* _Exercise_
A verbatim copy of the lines starting at the one with "RESMİ İLAN (32, 2545)" and ending at the last line below is required; include nothing else.

==================================================

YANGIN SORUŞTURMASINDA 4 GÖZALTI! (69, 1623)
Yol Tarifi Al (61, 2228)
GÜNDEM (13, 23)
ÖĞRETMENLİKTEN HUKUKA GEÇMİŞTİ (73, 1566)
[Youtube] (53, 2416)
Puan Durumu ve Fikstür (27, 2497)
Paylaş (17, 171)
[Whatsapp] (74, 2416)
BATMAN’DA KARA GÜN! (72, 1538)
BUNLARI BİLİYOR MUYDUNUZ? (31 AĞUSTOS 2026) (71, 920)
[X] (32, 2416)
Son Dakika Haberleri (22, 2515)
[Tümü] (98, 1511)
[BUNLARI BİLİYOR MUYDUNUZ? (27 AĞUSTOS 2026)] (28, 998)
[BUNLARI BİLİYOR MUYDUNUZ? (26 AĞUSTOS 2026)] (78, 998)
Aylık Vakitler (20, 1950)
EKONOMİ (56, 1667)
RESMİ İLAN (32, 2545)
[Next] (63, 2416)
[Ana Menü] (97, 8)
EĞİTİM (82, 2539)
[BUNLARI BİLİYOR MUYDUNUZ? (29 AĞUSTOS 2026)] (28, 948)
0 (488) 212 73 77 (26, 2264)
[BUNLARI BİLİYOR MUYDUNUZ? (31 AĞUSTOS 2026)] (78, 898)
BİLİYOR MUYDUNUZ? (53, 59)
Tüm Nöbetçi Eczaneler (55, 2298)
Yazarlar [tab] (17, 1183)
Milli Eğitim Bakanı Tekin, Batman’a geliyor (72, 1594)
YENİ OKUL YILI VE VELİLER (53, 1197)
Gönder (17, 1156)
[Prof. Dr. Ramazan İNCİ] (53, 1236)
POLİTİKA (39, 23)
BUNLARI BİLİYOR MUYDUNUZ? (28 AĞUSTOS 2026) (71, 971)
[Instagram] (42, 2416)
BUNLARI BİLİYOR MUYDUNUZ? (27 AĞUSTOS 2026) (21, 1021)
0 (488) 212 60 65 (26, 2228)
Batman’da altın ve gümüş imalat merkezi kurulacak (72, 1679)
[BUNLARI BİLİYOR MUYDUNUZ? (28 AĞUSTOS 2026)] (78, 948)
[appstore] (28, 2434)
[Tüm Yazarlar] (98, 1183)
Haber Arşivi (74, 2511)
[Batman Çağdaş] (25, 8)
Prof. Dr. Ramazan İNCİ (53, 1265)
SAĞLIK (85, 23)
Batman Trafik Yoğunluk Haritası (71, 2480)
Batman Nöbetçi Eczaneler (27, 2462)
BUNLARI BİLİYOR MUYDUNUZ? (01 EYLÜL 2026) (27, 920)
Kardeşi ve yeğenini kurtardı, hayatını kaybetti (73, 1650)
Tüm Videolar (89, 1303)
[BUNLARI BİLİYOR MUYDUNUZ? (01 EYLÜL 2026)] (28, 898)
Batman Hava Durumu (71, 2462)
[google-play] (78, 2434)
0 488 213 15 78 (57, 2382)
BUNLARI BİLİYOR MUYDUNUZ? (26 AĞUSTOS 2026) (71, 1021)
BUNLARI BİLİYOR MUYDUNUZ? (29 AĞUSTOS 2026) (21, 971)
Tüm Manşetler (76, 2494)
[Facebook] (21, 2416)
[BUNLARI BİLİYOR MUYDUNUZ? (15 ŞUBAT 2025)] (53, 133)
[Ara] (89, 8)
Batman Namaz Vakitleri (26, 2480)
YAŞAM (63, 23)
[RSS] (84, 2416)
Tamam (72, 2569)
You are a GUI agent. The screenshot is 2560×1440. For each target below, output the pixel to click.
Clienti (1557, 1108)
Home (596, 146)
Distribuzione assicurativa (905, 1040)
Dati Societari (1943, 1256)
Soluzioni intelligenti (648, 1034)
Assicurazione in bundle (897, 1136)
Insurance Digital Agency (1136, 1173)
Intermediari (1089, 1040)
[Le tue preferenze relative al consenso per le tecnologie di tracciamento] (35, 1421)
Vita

==================================================

* _Response to this task_
RESMİ İLAN (32, 2545)
[Next] (63, 2416)
[Ana Menü] (97, 8)
EĞİTİM (82, 2539)
[BUNLARI BİLİYOR MUYDUNUZ? (29 AĞUSTOS 2026)] (28, 948)
0 (488) 212 73 77 (26, 2264)
[BUNLARI BİLİYOR MUYDUNUZ? (31 AĞUSTOS 2026)] (78, 898)
BİLİYOR MUYDUNUZ? (53, 59)
Tüm Nöbetçi Eczaneler (55, 2298)
Yazarlar [tab] (17, 1183)
Milli Eğitim Bakanı Tekin, Batman’a geliyor (72, 1594)
YENİ OKUL YILI VE VELİLER (53, 1197)
Gönder (17, 1156)
[Prof. Dr. Ramazan İNCİ] (53, 1236)
POLİTİKA (39, 23)
BUNLARI BİLİYOR MUYDUNUZ? (28 AĞUSTOS 2026) (71, 971)
[Instagram] (42, 2416)
BUNLARI BİLİYOR MUYDUNUZ? (27 AĞUSTOS 2026) (21, 1021)
0 (488) 212 60 65 (26, 2228)
Batman’da altın ve gümüş imalat merkezi kurulacak (72, 1679)
[BUNLARI BİLİYOR MUYDUNUZ? (28 AĞUSTOS 2026)] (78, 948)
[appstore] (28, 2434)
[Tüm Yazarlar] (98, 1183)
Haber Arşivi (74, 2511)
[Batman Çağdaş] (25, 8)
Prof. Dr. Ramazan İNCİ (53, 1265)
SAĞLIK (85, 23)
Batman Trafik Yoğunluk Haritası (71, 2480)
Batman Nöbetçi Eczaneler (27, 2462)
BUNLARI BİLİYOR MUYDUNUZ? (01 EYLÜL 2026) (27, 920)
Kardeşi ve yeğenini kurtardı, hayatını kaybetti (73, 1650)
Tüm Videolar (89, 1303)
[BUNLARI BİLİYOR MUYDUNUZ? (01 EYLÜL 2026)] (28, 898)
Batman Hava Durumu (71, 2462)
[google-play] (78, 2434)
0 488 213 15 78 (57, 2382)
BUNLARI BİLİYOR MUYDUNUZ? (26 AĞUSTOS 2026) (71, 1021)
BUNLARI BİLİYOR MUYDUNUZ? (29 AĞUSTOS 2026) (21, 971)
Tüm Manşetler (76, 2494)
[Facebook] (21, 2416)
[BUNLARI BİLİYOR MUYDUNUZ? (15 ŞUBAT 2025)] (53, 133)
[Ara] (89, 8)
Batman Namaz Vakitleri (26, 2480)
YAŞAM (63, 23)
[RSS] (84, 2416)
Tamam (72, 2569)
You are a GUI agent. The screenshot is 2560×1440. For each target below, output the pixel to click.
Clienti (1557, 1108)
Home (596, 146)
Distribuzione assicurativa (905, 1040)
Dati Societari (1943, 1256)
Soluzioni intelligenti (648, 1034)
Assicurazione in bundle (897, 1136)
Insurance Digital Agency (1136, 1173)
Intermediari (1089, 1040)
[Le tue preferenze relative al consenso per le tecnologie di tracciamento] (35, 1421)
Vita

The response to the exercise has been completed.